College Bowl

College Bowl Company, Incorporated runs and operates the College Bowl format of quizbowl.

Originating in a USO activity created by Canadian Don Reid for World War II soldiers, the game was developed into a radio show by Reid and John Moses. Grant Tinker, later President of NBC and MTM Productions, got his start as an assistant on the show.

The first "College Quiz Bowl" match was played on NBC radio October 10, 1953, when Northwestern University defeated Columbia University 135-60. 26 episodes ran the first season. Winning teams received $500 grants for their school. Good Housekeeping magazine became sponsor for the 1954-55 season, and a short third season in the autumn of 1955 finished the run. The most dominant team was the University of Minnesota, which had teams appear in 23 of the 68 broadcast matches.

Though a pilot was shot in the spring of 1955, the game didn't move to television until 1959. As "G.E. College Bowl" with General Electric as the primary sponsor, the show ran on CBS from 1959 to 1962, and moved back to NBC for 1962 through 1970. Allen Ludden was the original host, but left to do Password full time in 1962. Robert Earle was moderator for the rest of the run. The show licensed and spun-off three other academic competitions in the U.S.: Alumni Fun, which appeared on all three major TV networks in the 1960's, Bible Bowl, which has evolved into at least three separate national competitions, and High School Bowl, which is still broadcast in some local tv markets.

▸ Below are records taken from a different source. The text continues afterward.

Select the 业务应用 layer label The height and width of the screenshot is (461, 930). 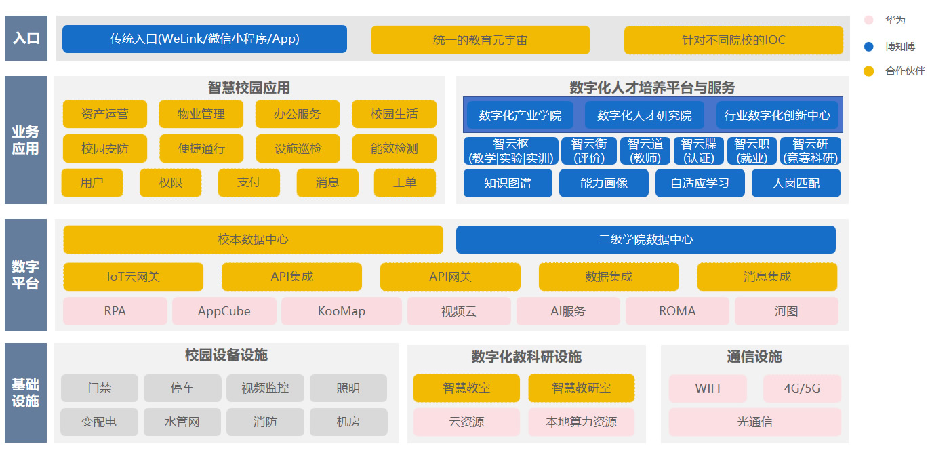pyautogui.click(x=26, y=140)
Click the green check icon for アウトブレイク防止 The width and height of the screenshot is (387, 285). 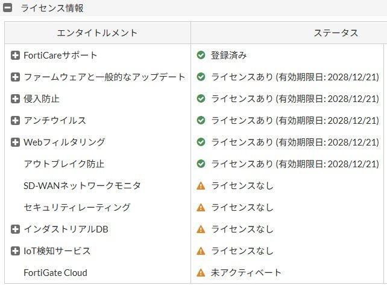[x=201, y=164]
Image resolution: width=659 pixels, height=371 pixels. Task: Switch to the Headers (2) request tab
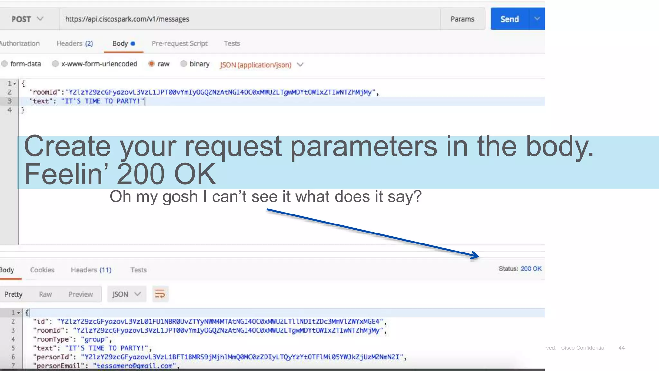(75, 43)
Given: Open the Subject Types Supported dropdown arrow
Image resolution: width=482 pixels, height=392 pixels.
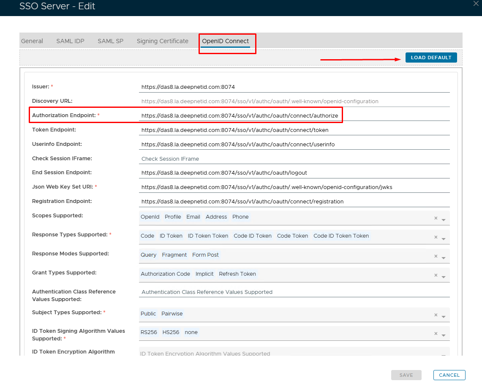Looking at the screenshot, I should coord(444,317).
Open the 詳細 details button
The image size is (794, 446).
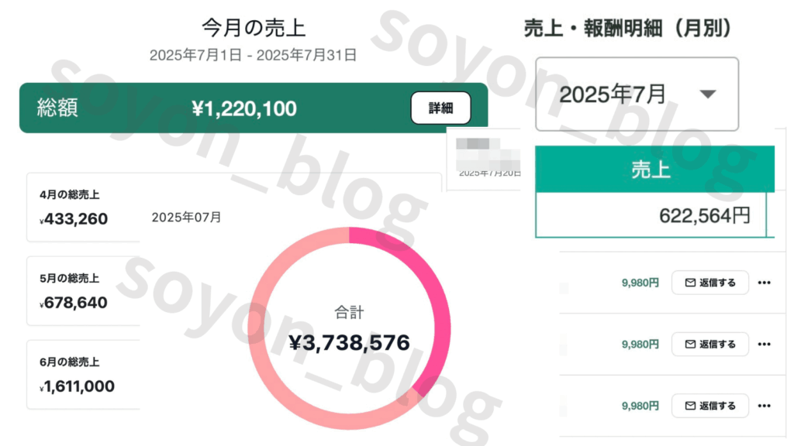click(440, 108)
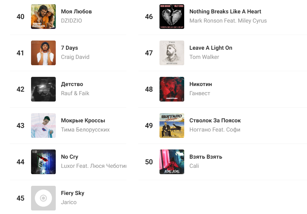Open the Никотин album cover
This screenshot has width=307, height=214.
[x=172, y=89]
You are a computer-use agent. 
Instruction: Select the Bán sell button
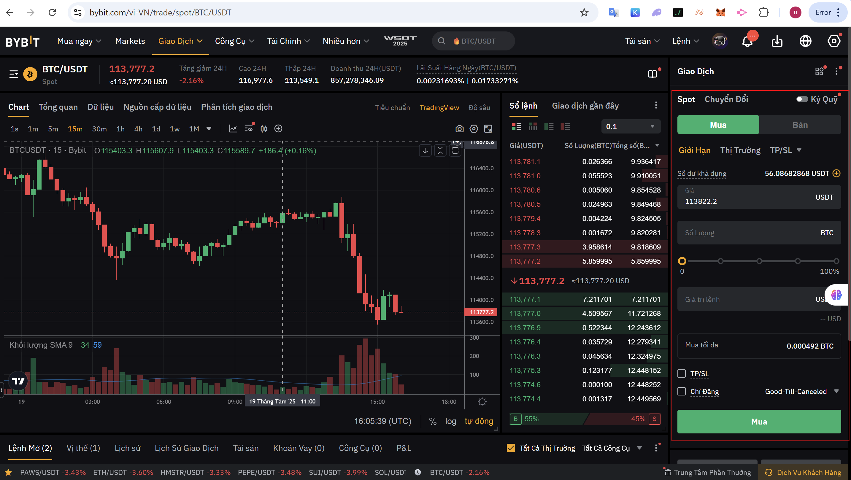(800, 125)
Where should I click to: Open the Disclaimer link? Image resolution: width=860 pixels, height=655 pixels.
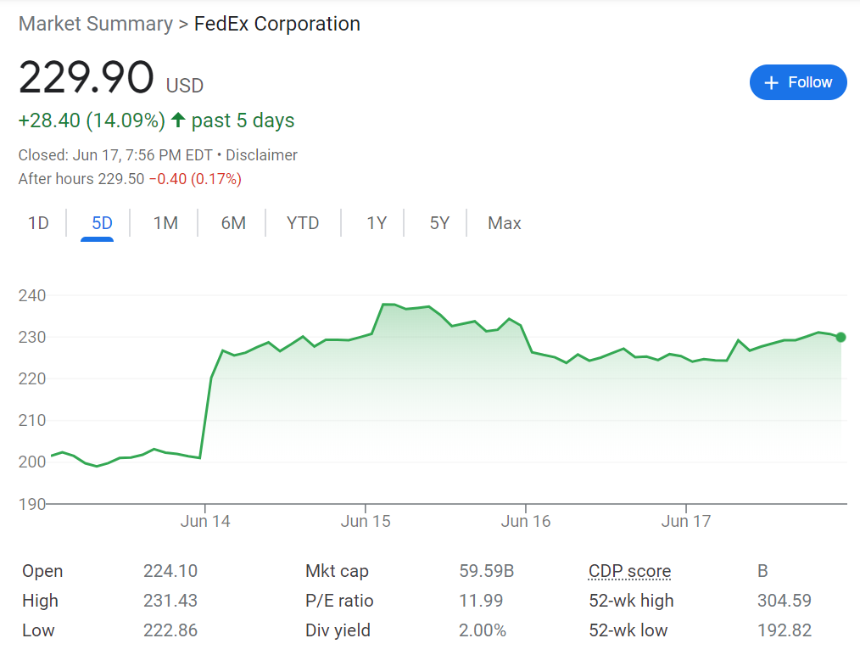coord(262,155)
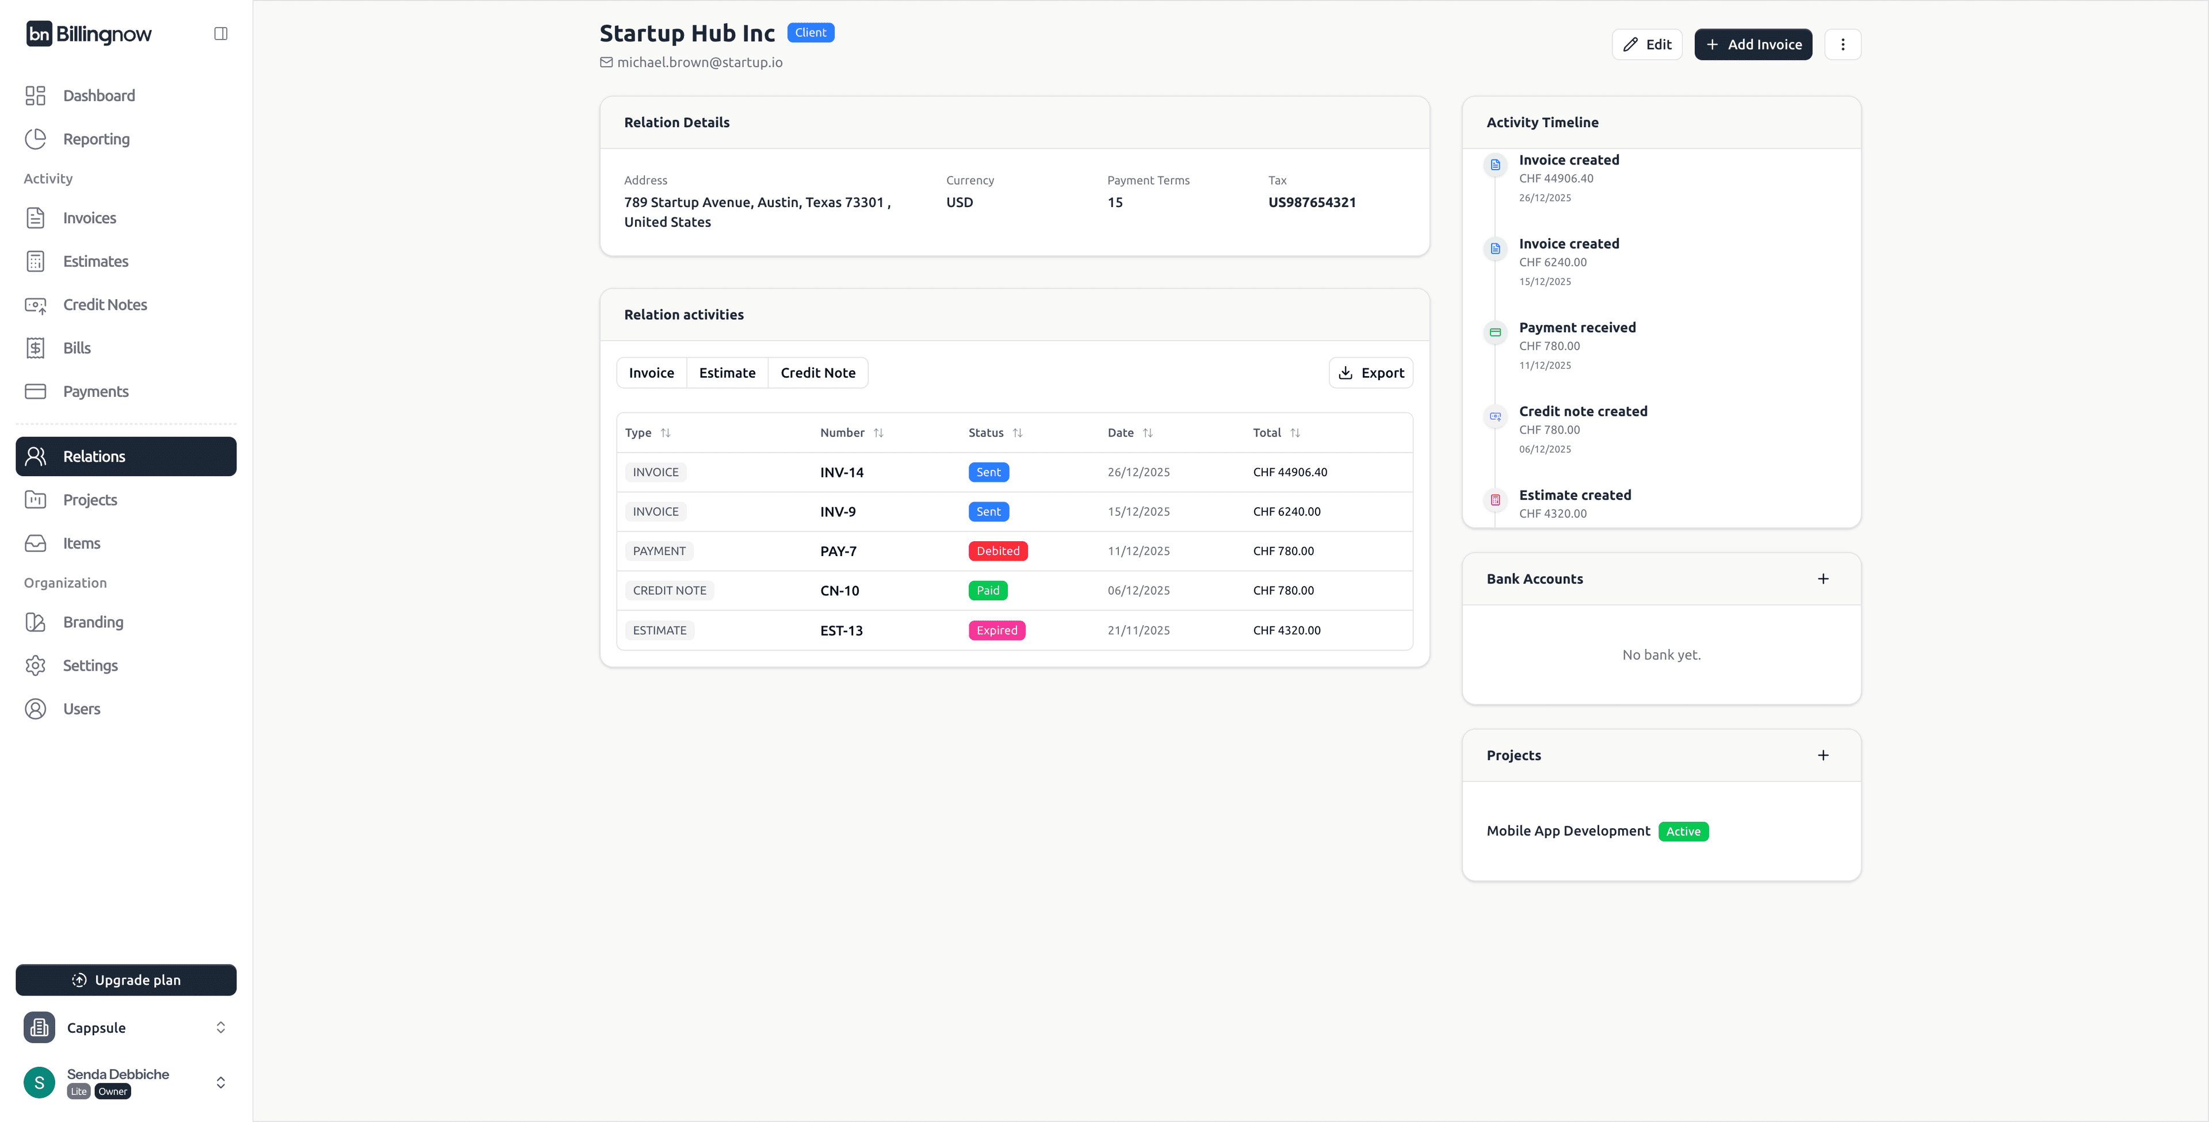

In 1970 modern invitational tournaments began with the Southeastern Invitational Tournament, and the circuit expanded through the 1970s, 1980s, and 1990s. These tournaments increasingly made various modifications to the College Bowl format, and came to be known as quiz bowl. Earlier invitational tournaments, such as the "Syraquiz" at Syracuse University, had occurred in the 1950s.

The game returned to radio from 1974 to 1982, hosted by Art Fleming, and has made two more television appearances: 1984 on NBC, hosted by Pat Sajak and 1987 on Disney Channel, hosted by Dick Cavett. (Both won by the University of Minnesota) In 1976, the program became affiliated (http://www.acui.org/Acui/Programs/Collegebowl/index.cfm) with the Association of College Unions International (ACUI), which continues to promote it as a non-broadcast event after the demise of the radio and television experiments.

In the 1987 and 1988 regional tournaments, College Bowl was accused of recycling questions from previous tournaments, thereby corrupting the results (questions for tournaments need to be fresh, or certain teams will have an inherent advantage). In addition, the company claimed a copyright on the idea of quizbowl competitions, and attempted to extract a licensing fee from invitational tournaments; threatening to blacklist schools which hosted invitationals and did not pay the licensing fee. If the intent was chilling the invitational circuit, it failed, as these developments and the growing Internet community of quiz bowl players led to an explosion of teams, tournaments, and formats.

In the 1990s with the rise of the Academic Competition Federation and the National Academic Quiz Tournaments, both with their own national championships, the leverage of College Bowl Incorporated withered, and several schools "de-affiliated" from College Bowl (which has a higher participation cost).

College Bowl retains the ACUI contract, and administers the Honda Campus All-Star Challenge at historically black colleges and universities.

A British version of the televised College Bowl competition was launched as University Challenge in 1962. The programme, presented by Bamber Gascoigne, was very popular and ran until it was taken off the air in 1987. In 1994 the show was resurrected by the BBC with Jeremy Paxman as the new quiz master. The programme remains very popular in Britain.

Reference

Nasr, Carol (1969) The College Bowl Quiz Book. Doubleday, New York.